Buenos Aires, Sept 9 (EFE).- The museum and memory site of the former School of Mechanics of the Navy (ESMA for its Spanish acronym) in Buenos Aires, where the largest clandestine detention center operated during Argentina’s last dictatorship (1976-1983), is a symbol of horror, but also a beacon of “memory” that seeks to be recognized by Unesco as a World Heritage Site.
“This site has a great deal to teach humanity. It can teach about ‘Never again,’ which is our country’s motto for memory, truth and justice,” Mayki Gorosito, executive director of the ESMA Memory Site Museum, told EFE.
In 2015, Argentina initiated steps to have this site recognized by Unesco as a World Heritage Site, something Gorosito is “hopeful” will happen soon because this place and what it represents “needs to be known by the citizens of the world, because crimes against humanity were committed here.”
MACHINERY OF DEATH
The exESMA was transformed into a space of memory in May 2015, during the government of Cristina Fernández (2007-2015), and houses, among other things, exhibition spaces and archives related to human rights.
Photos and voice recordings of the abductees —political and social activists, members of revolutionary organizations, workers, trade unionists, students, artists and members of religious orders— who were brought here hooded and handcuffed, are reminders of the humiliations they suffered until they were murdered or thrown alive into the ocean.
The plane used for the sinister ” flights of death ” was recently recovered and is now on display at the site.
The ESMA compound was also the birthplace of the children of kidnapped prisoners, who were illegally adopted and in many cases are still being sought by their relatives.
Argentina’s Secretary of Human Rights, Horacio Pietragalla —who was one of these stolen babies and was able to find his true origins in 2003, becoming the 75th grandchild recovered by the Mothers of the Plaza de Mayo— called the ESMA a true “machine of death”.

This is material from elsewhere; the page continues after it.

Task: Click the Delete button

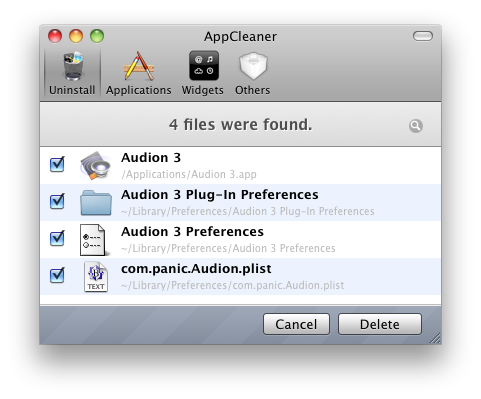Action: 380,324
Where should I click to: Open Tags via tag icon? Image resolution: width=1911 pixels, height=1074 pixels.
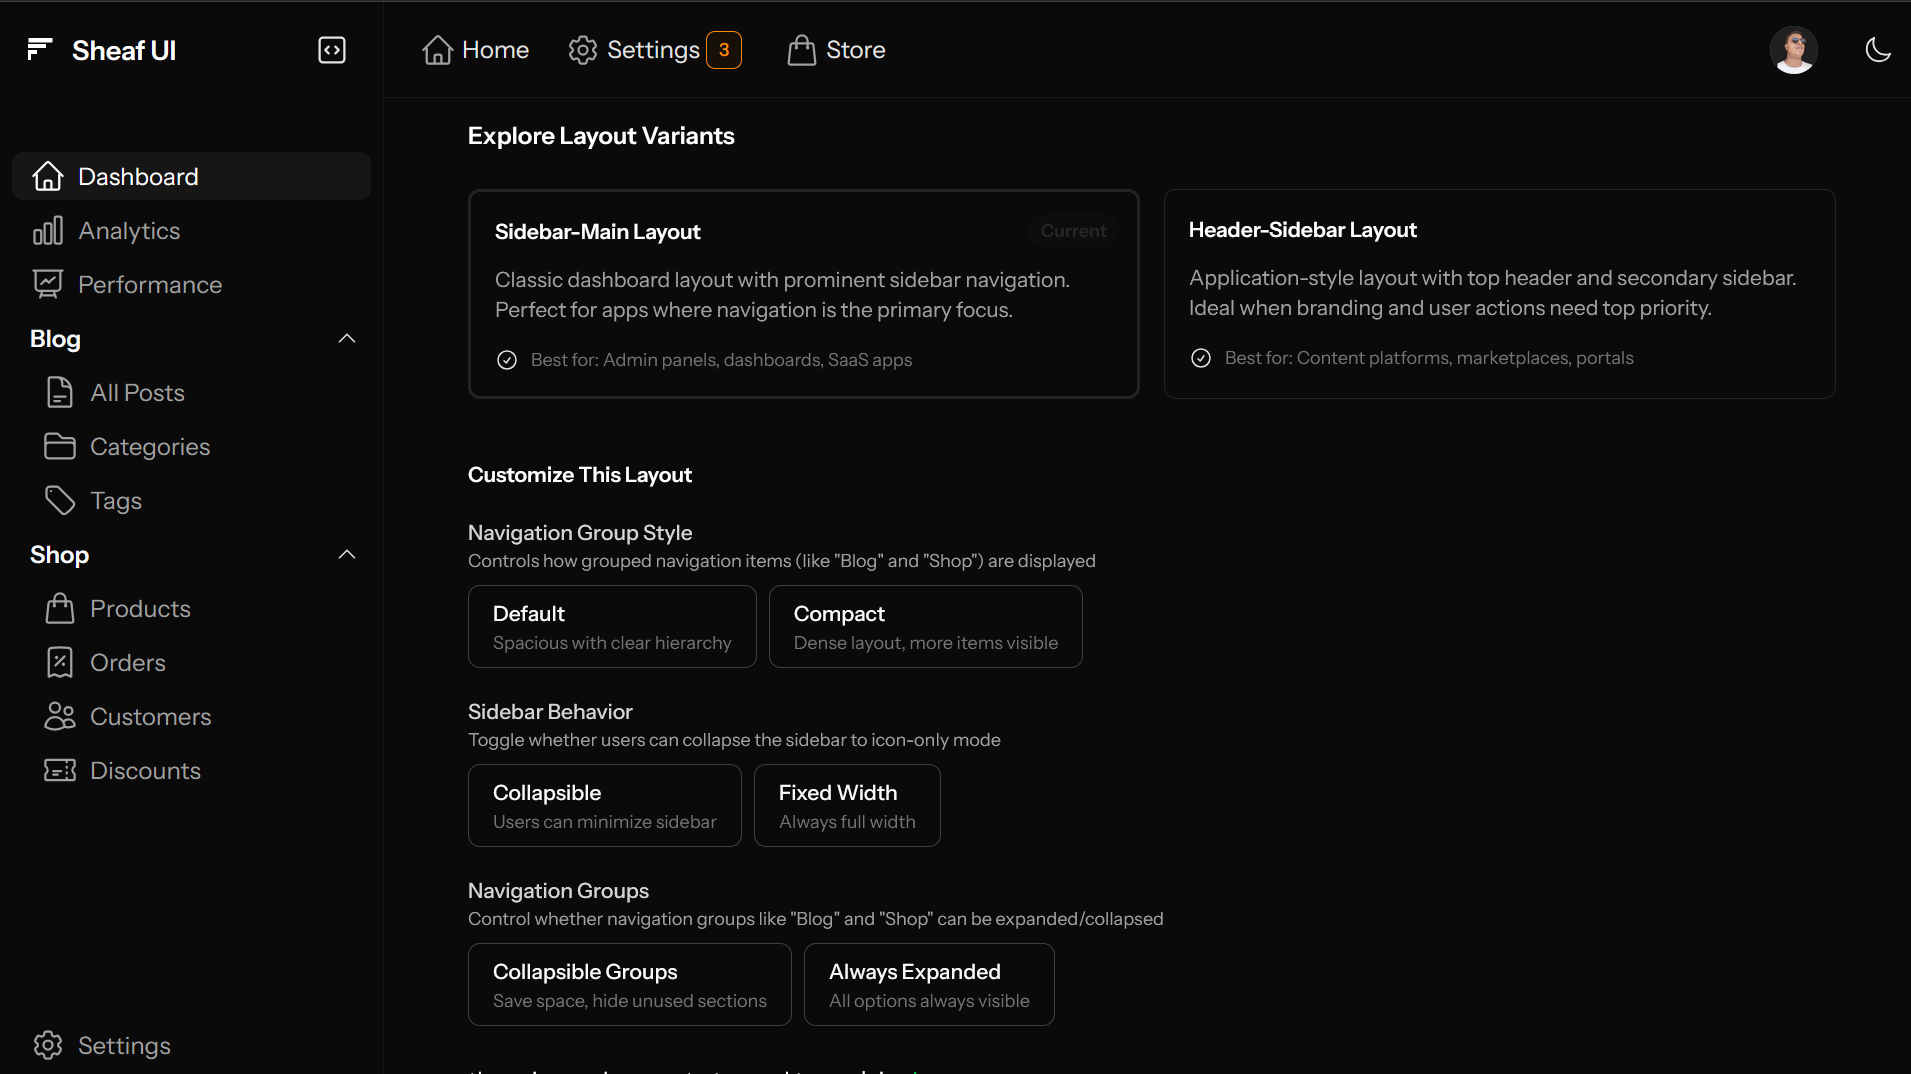[x=60, y=501]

Nearly 5,000 people were illegally detained there, and only two hundred of them survived.
“You do not come out of this museum the same person,” Pietragalla told EFE.
“But in the end you can also see the conquest of society, which is the condemnation of each and every one of those responsible for what happened here. This is encouraging, because that was our only revenge: trials, convictions, and that these crimes will not go unpunished.”
TESTIMONIAL AND LEGAL VALUE
On March 24, 2004, the late President Néstor Kirchner (2003-2007) laid the foundation for one of the most important policies of his government, when he tearfully apologized on behalf of the State for the crimes of the dictatorship, including the disappearance of 30,000 people from what was then still a Navy school.
From then on, he pushed for the repeal of the laws that had kept those responsible for the dictatorship out of prison and paved the way for the military to be tried in civilian courts.
The testimonies of ESMA survivors in these trials, along with those given in the historic trial of the military juntas in 1985, were the basis for the script of the museum, which is visited by some 45,000 people every year.
The site is the most emblematic of the 800 clandestine detention centers that operated during the dictatorship. And not only does it have patrimonial and historical value, but it is also a piece of judicial evidence in itself, preserving, among other things, the marks engraved in the walls by the abductees.
“Here people were raped, here they were tortured, here babies were born,” said Gorosito.
In June, the museum of the former ESMA became the first memorial site to be included in the list of protected buildings by Mercosur (Argentina, Brazil, Paraguay and Uruguay), an endorsement of its candidacy as a UNESCO site, which will be evaluated at the 45th Committee in Riyadh.